Grandpa Jones
Wikimp3 information about the music of Grandpa Jones. On our website we have 21 albums and 70 collections of artist Grandpa Jones. You can find useful information and download songs of this artist. We also know that Grandpa Jones represents Country genres.
Biography
[Edit]Louis Marshall "Grandpa" Jones was one person who aged right into his makeup. Like his real appearance, however, his actual background and role in country music were deceptive and more complex than they seem. Beginning in the 1920s, he began attracting attention with his boisterous performing style, old-time banjo performing, and powerful singing, and by the 1940s, with hits like "Rattler" and "Mountain Dew," he began receiving national attention. He joined the Grand Ole Opry in 1946 and remained there throughout his career; in the 1960s, with hits like "T for Texas," he continued making a place for himself on the country charts, and as a regular on Hee Haw since its inception in 1969, he became a television celebrity. But Jones' influence went much further than that chain of successes would indicate — he was almost single-handedly responsible for keeping the banjo alive as a country music instrument during the 1930s and 1940s, and in addition to his own work and songs, he was an important associate and collaborator of Merle Travis.
Jones was born in Niagra, KY, and grew up not in the mountains or the countryside, as one would think from his music, but in industrial Ohio and Kentucky, living in factory towns. His father was a fiddle player, and his mother was a ballad singer. He listened to a lot of radio growing up, especially the National Barn Dance out of Chicago, and his strongest influences included old-time country music and gospel songs as well as the music of Jimmie Rodgers, which led him to begin yodeling. He'd made it onto the radio himself by 1929 at the age of 18 as the Young Singer of Old Songs. Later on he moved to Chicago, teamed with Bashful Harmonica Joe, and appeared on the Lum and Abner show. During the mid-'30s, he started working with Bradley Kincaid, the man who gave Jones the "Grandpa" name, a result of his grouchy moods during their early-morning radio broadcasts — Jones thought the name worked and adopted makeup to match. Coupled with his skills as a comedian and raconteur, the image was a natural. It was with Kincaid that Jones' career moved to Boston, where their brand of country music proved extremely popular among rural New Englanders.

(Stored items)
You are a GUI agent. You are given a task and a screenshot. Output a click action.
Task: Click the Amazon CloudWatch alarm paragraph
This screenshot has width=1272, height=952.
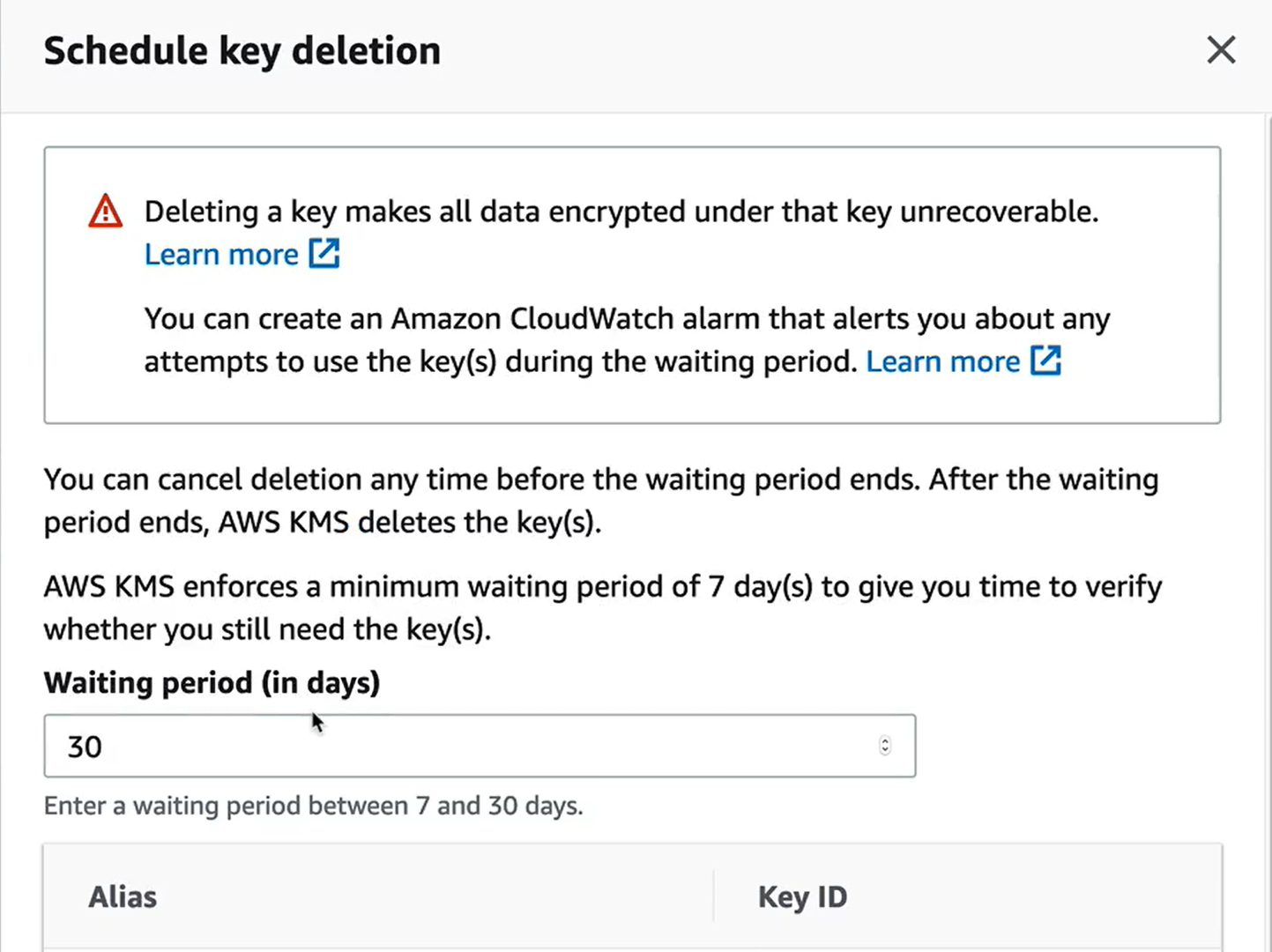point(627,340)
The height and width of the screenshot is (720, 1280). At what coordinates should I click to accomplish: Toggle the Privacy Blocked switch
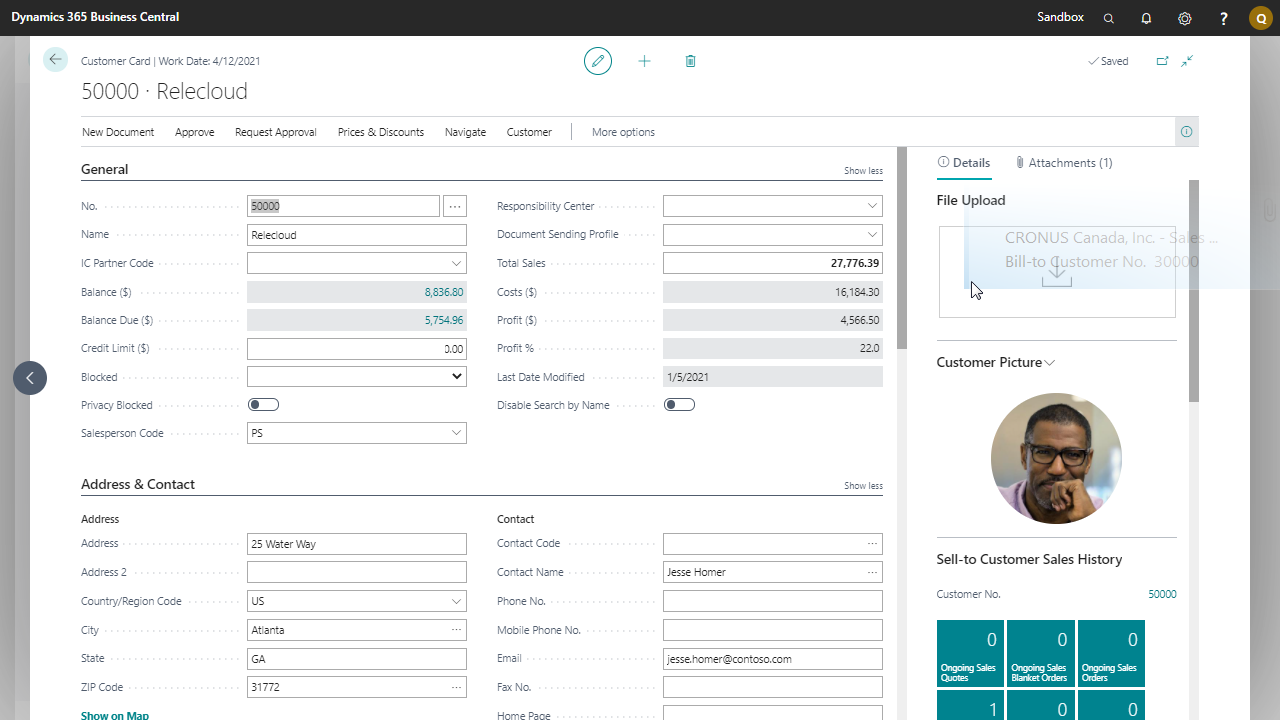coord(263,405)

To-do list:
(1) Using the Grandpa Jones biography, decide whether each statement agrees with it: (a) Jones joined the Grand Ole Opry in 1946; (b) Jones grew up in the mountains; (c) Merle Travis gave Jones the "Grandpa" name. Give yes or no for each and quote the deciding words.
(2) According to the Grandpa Jones biography, how old was Jones when he had made it onto the radio by 1929?

The responses:
(1)
(a) Yes: "He joined the Grand Ole Opry in 1946 and remained there throughout his career"
(b) No: "grew up not in the mountains or the countryside, as one would think from his music, but in industrial Ohio and Kentucky, living in factory towns"
(c) No: "he started working with Bradley Kincaid, the man who gave Jones the "Grandpa" name"

(2) He was 18.